You know, they’ll look silly when you’re older. You won’t look right in a wedding dress. No one will want to hire you. People will think you’re a scumbag. You’re so good looking, why ruin your body?
Chances are you’ve heard more than a couple of these if you have tattoos. Maybe your square-ass parents just don’t understand you or your significant other can’t stand the sight of them – to them I would say, kindly go fuck yourself. Tattoos have been a part of my heritage for centuries and I intend to school you in the history of body art.
I am Samoan, my ancestors come from a small island in the Pacific Ocean called Samoa. The people of Polynesia are proud people who literally carry their pride on their backs. Way, way back in the day, tattooing was an honor and a privilege – it was a stamp of status. In fact, the art of Tatau (where the name comes from) still continues to this day.
Tattooing ceremonies last for days and the technique itself is sacred. Every tap, every line and every shape created is a detailed story, unique to the wearer. Each line is blessed with prayer and praise, songs are sung to encourage the person being tattooed to stay strong – you are not allowed to show pain.
Traditional method of Tatau
Traditionally, tattooing is conducted by a highly revered artist whose only job is to tattoo. The artist has apprentices and the art is done using sharp tools that look like little combs made from teeth or bone affixed to a long stick, placed on the skin and tapped repeatedly until micro-abrasions form and the skin can soak up the ink.

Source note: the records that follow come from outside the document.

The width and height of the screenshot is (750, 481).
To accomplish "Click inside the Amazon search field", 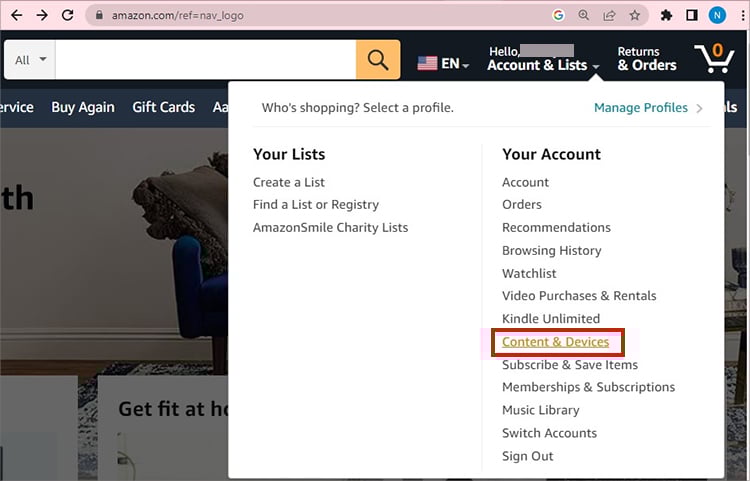I will 205,60.
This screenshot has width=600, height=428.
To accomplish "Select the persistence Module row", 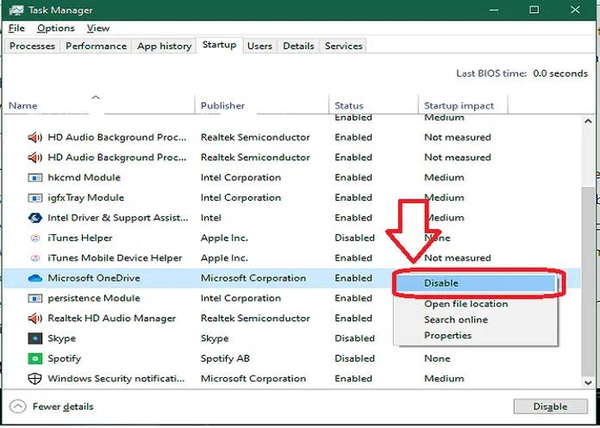I will pos(94,298).
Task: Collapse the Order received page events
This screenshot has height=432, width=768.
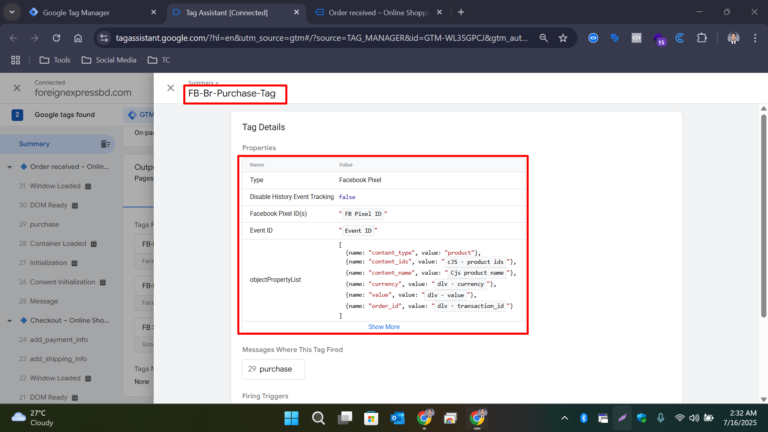Action: 9,167
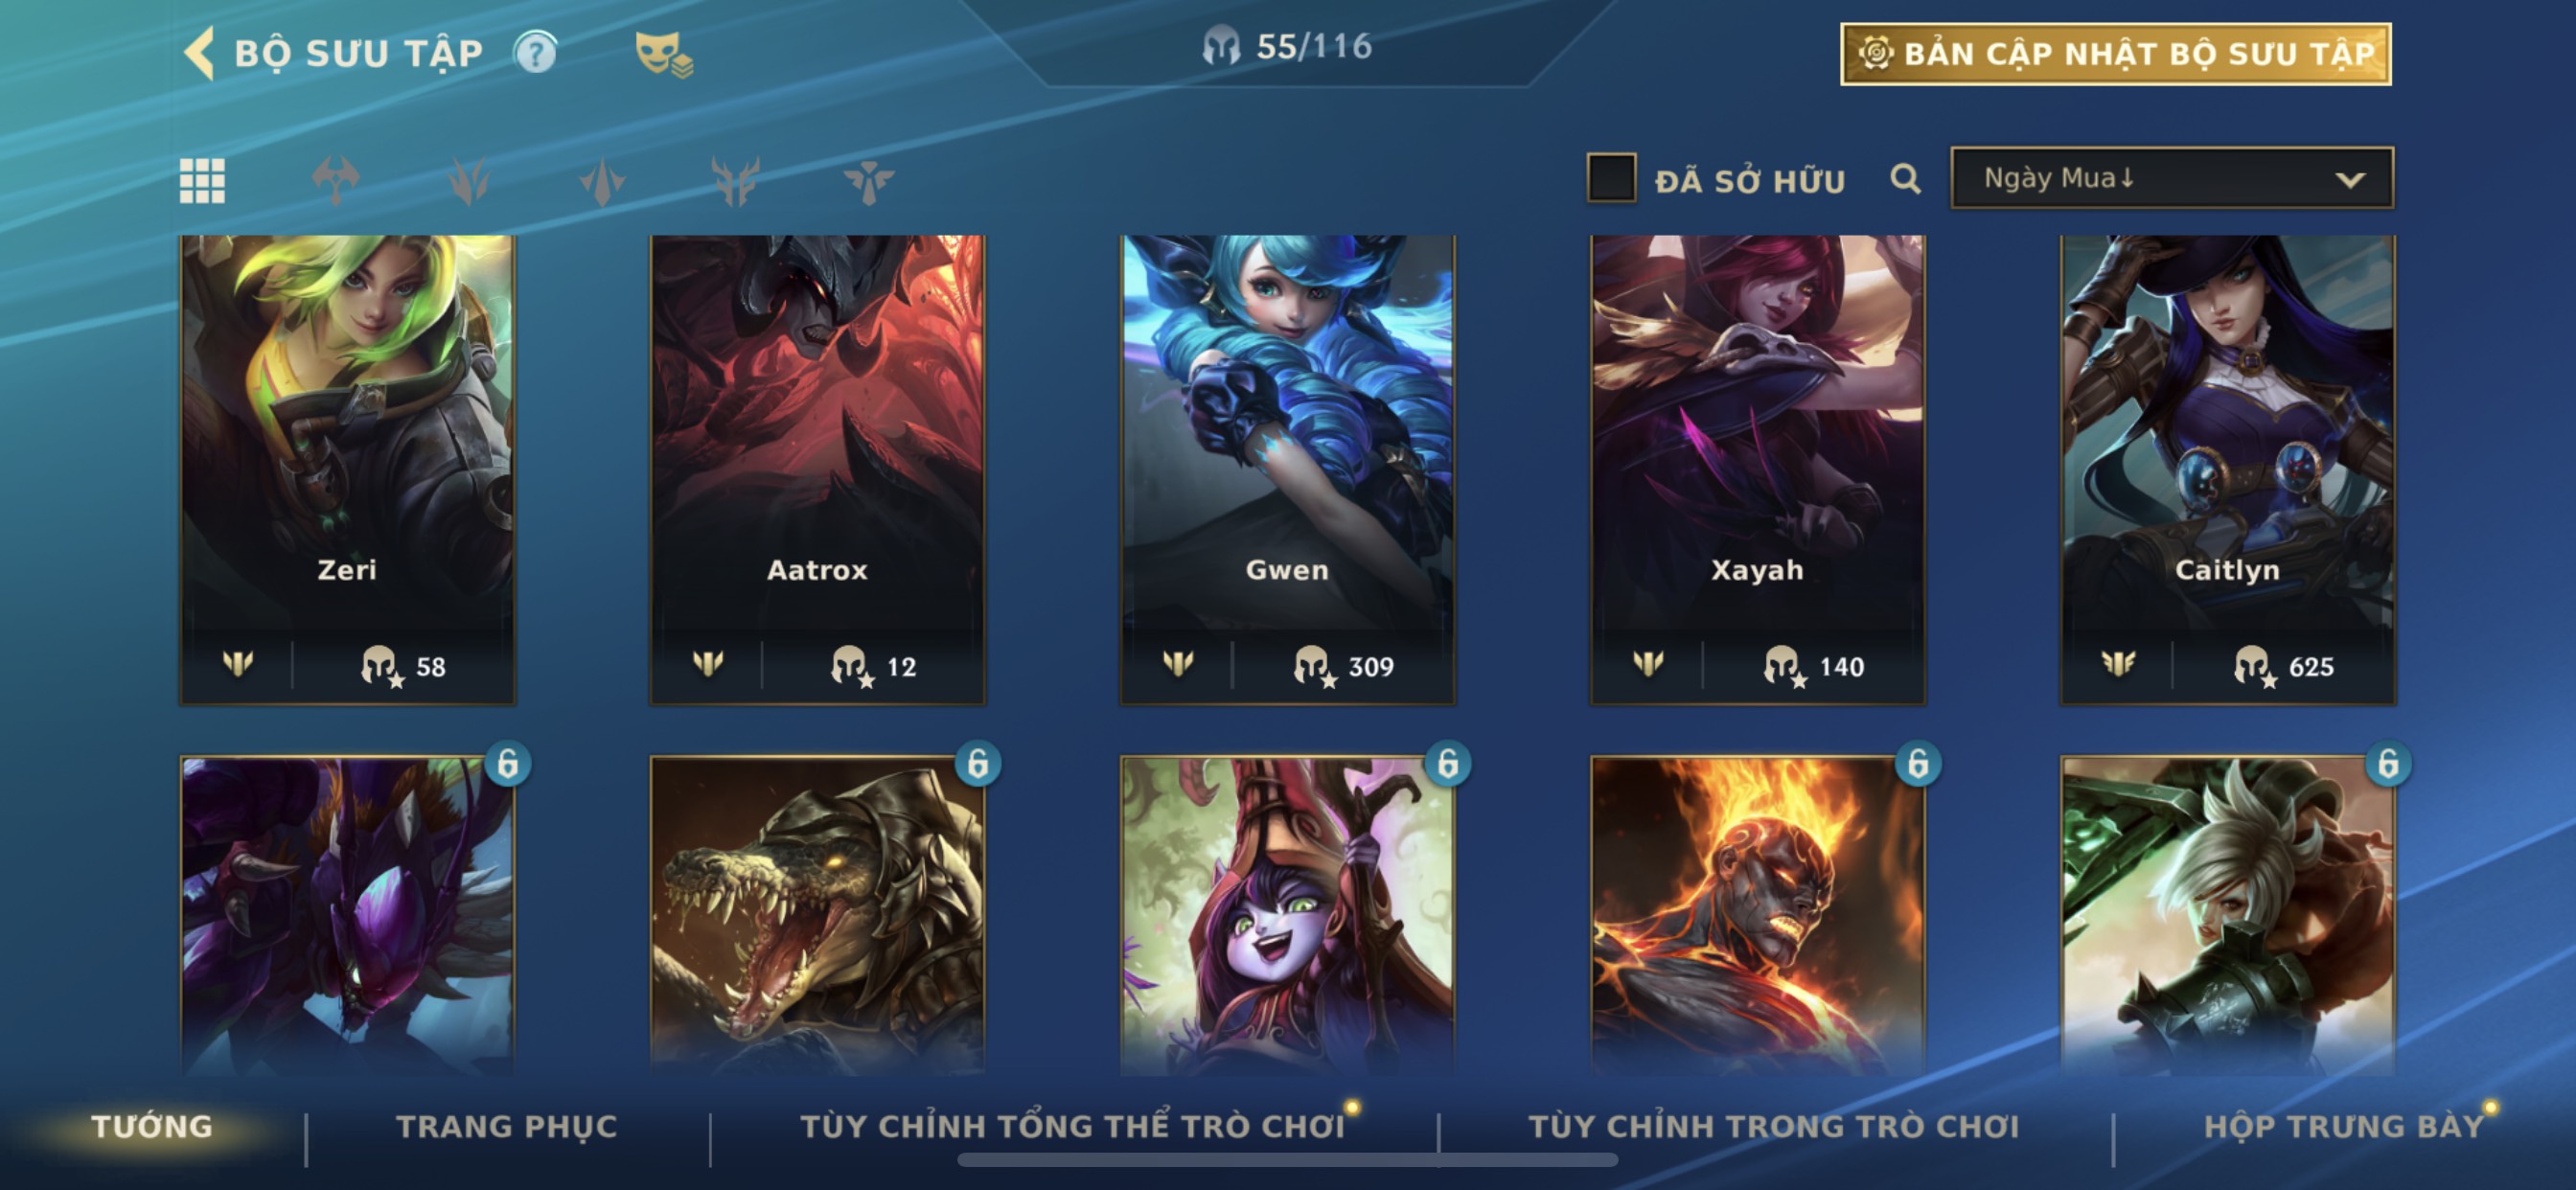Tap the lock badge on the Lulu card
This screenshot has width=2576, height=1190.
point(1447,764)
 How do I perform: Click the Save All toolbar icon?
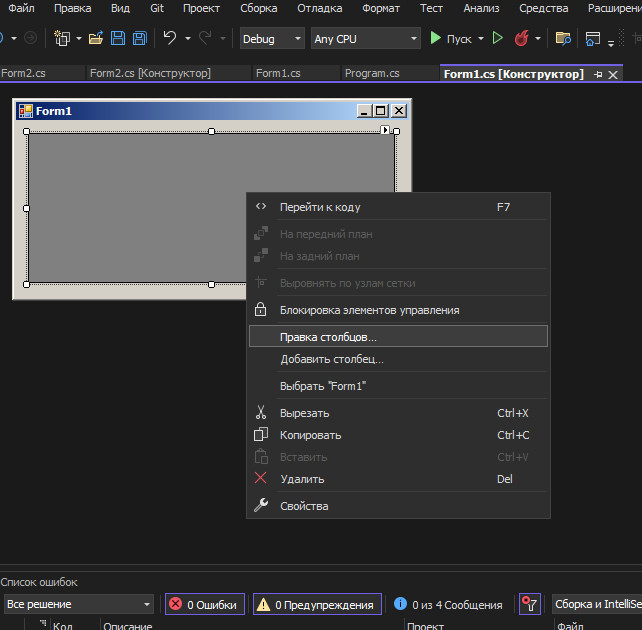click(x=140, y=38)
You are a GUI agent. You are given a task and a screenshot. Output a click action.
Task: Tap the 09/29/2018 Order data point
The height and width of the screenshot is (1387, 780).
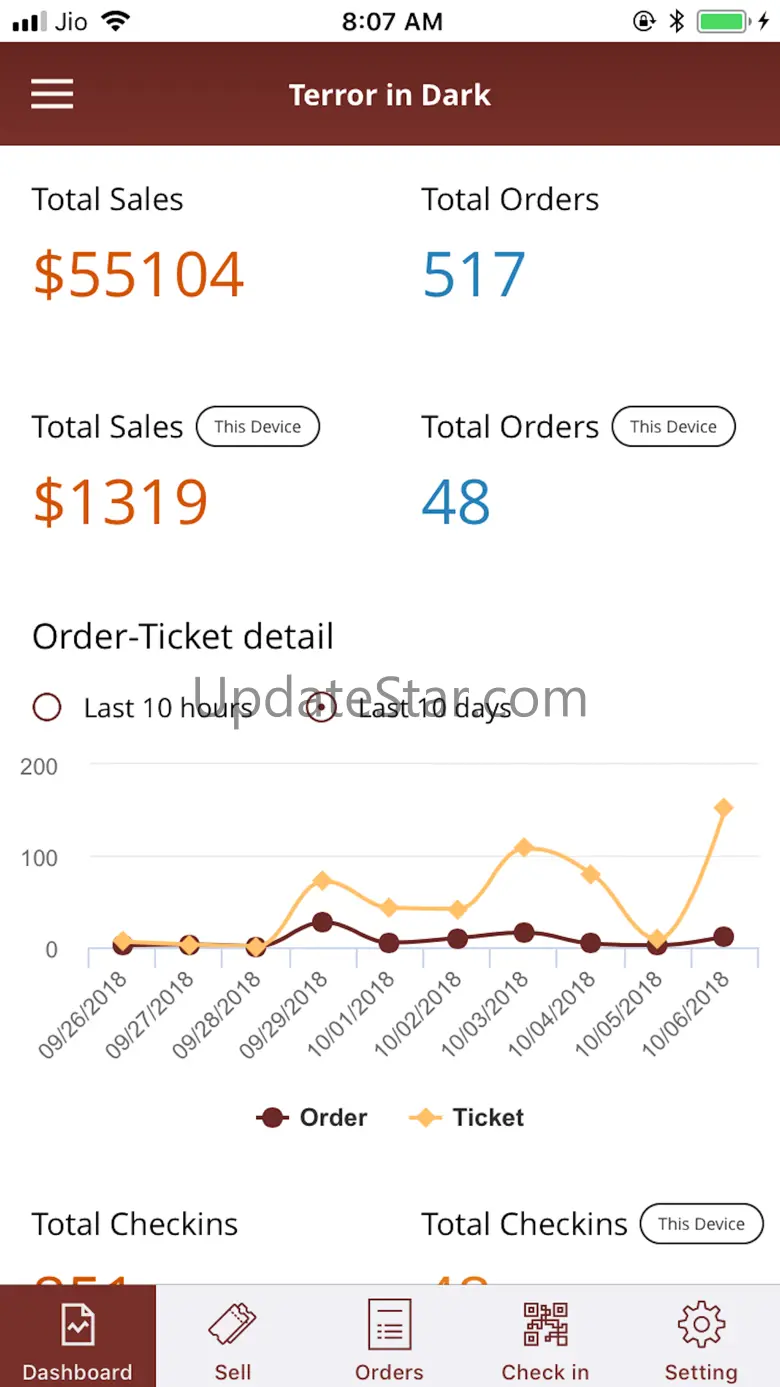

Picture a modern day tattoo machine with a row of 12 tiny needles that puncture the skin 50 to 3,000 times per minute, making it easy for the artist to control their hand and finish a tattoo in just an hour. Now imagine that same tattoo gun has thicker needles and no motor so the artist has to repeatedly stab you with it for almost a week to complete your tattoo – how badly do you want that butterfly? Even if you sit through it I bet you wouldn’t be able to resist writhing or screaming in agony, shaming yourself and your family.
Male with Pe’a
These traditional tribal tattoos were and still are a right of passage and only the bravest, strongest, most fearless people attempt the ordeal. Men are intricately tattooed from their waist to their knees (called a Pe’a) while women tattoo their thighs with a much more simple design (called Malu).
Female with Malu
Giving up halfway through a tattoo because of the pain is a mark of great shame and is looked down upon. In fact, back in the day if you had no tattoos at all, you were considered naked.
Woman and man show off their tattoos
This artwork helped people proclaim their pride, identify other tribes and of course, attract mates. Polynesians were master navigators who frequented other islands, bringing new skills and trades along with them, each island began to develope their own styles and techniques. In New Zealand the men tattoo their entire faces while women tattoo their lips and chins. Ancient Hawaiians also tattooed themselves as did the Fijians, Tongans and Filipinos – they still do today.
Maori of New Zealand with Ta Moko
So – I take pride in all of my tattoos. I think I look damn good and I cherish my artwork. I have endured much pain for the ink I wear and I feel closer to my tribal roots when I am sitting under the needle. Tattoos to me represent strength, courage and fearlessness – not criminality or low self worth. All of my tattoos have reasons and memories attached to them. No, they’re not traditional by any means, however, they tell my story. I don’t care what other people do with their bodies as long as they respect me and mine.